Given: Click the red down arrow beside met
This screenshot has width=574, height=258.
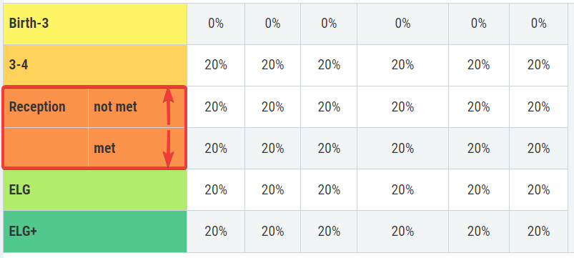Looking at the screenshot, I should click(x=168, y=149).
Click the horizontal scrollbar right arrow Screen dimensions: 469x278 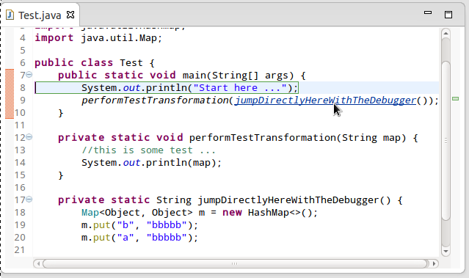click(x=434, y=263)
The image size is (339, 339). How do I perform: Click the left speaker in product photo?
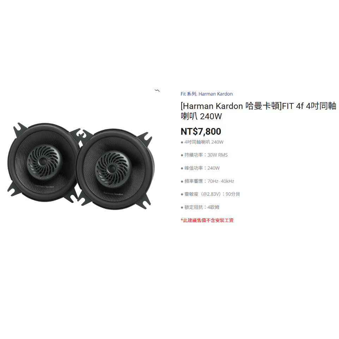(43, 162)

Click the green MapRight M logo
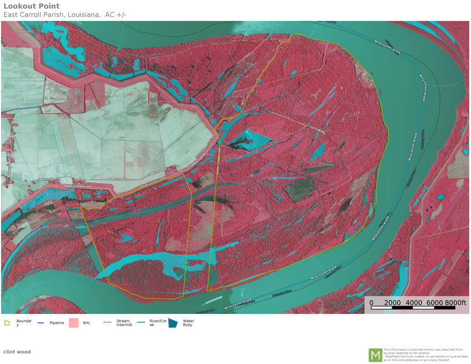pos(375,355)
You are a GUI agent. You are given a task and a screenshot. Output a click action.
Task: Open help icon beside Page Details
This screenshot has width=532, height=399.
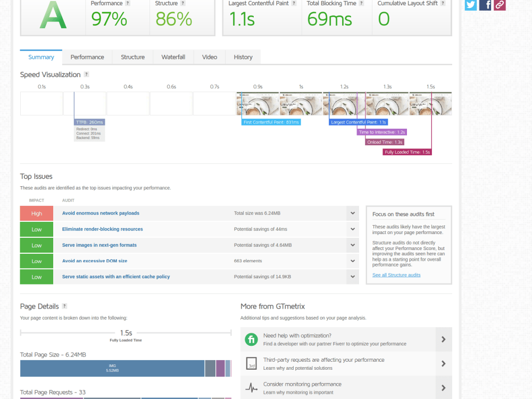[x=64, y=306]
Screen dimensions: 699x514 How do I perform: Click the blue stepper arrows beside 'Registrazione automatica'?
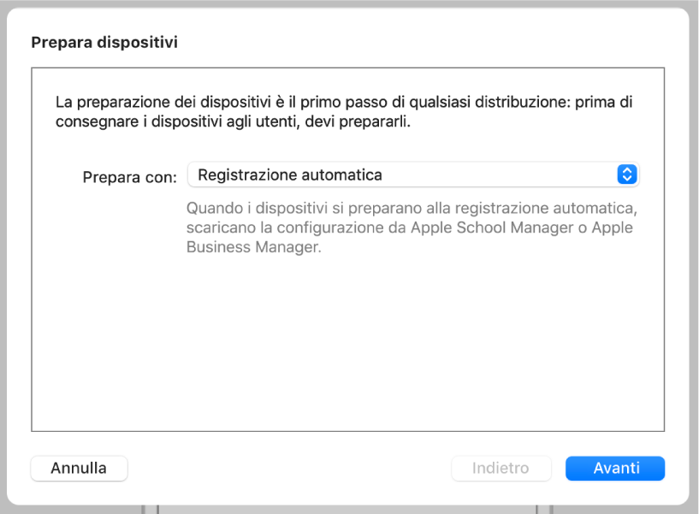point(627,174)
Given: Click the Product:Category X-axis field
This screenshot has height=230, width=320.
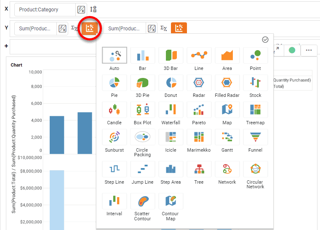Looking at the screenshot, I should point(45,9).
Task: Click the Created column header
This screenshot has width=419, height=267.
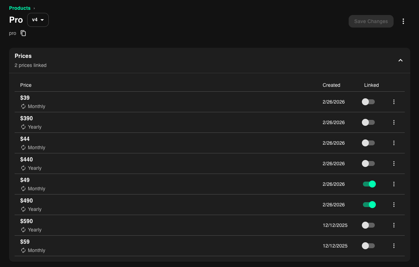Action: pos(331,85)
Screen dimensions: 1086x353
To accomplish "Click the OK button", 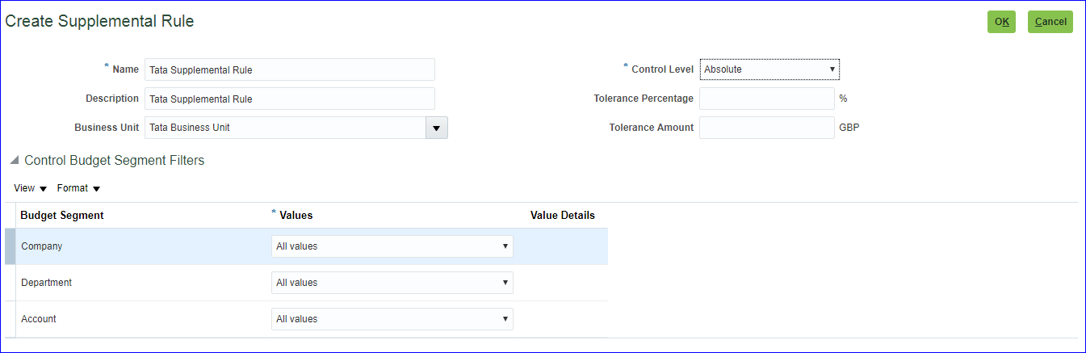I will [1001, 22].
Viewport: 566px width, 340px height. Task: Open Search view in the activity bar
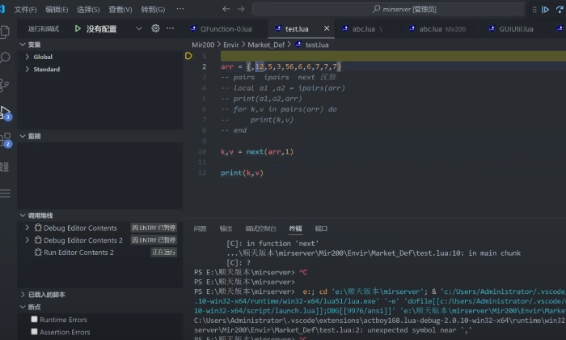pos(6,58)
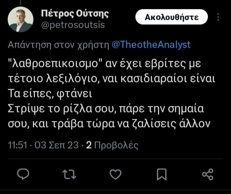Click the reply speech bubble icon
The image size is (231, 194).
[23, 174]
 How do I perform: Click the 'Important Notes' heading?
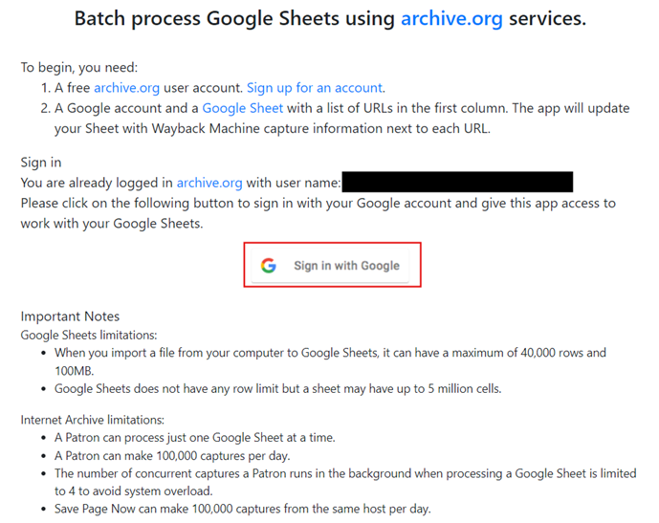[70, 316]
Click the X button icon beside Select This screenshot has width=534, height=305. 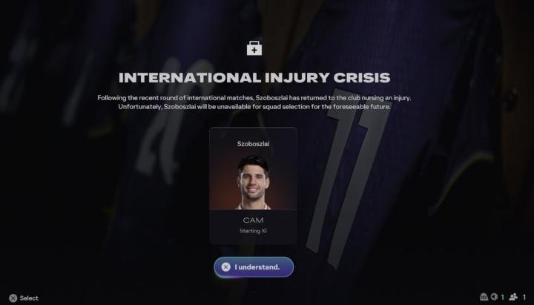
- - - -
Transcribe only the lines between the line containing "Viewport: 566px width, 340px" and the final line of the listing, inclusive, exactly as they appear; no pictures are to be included.

### COMPLETED TASK
Viewport: 566px width, 340px height. Task: Open Search view in the activity bar
pos(6,58)
Click the reply speech bubble icon
The image size is (231, 194).
[23, 174]
 How do I perform: Click the 'Important Notes' heading?
[70, 316]
Click the X button icon beside Select This screenshot has width=534, height=305. 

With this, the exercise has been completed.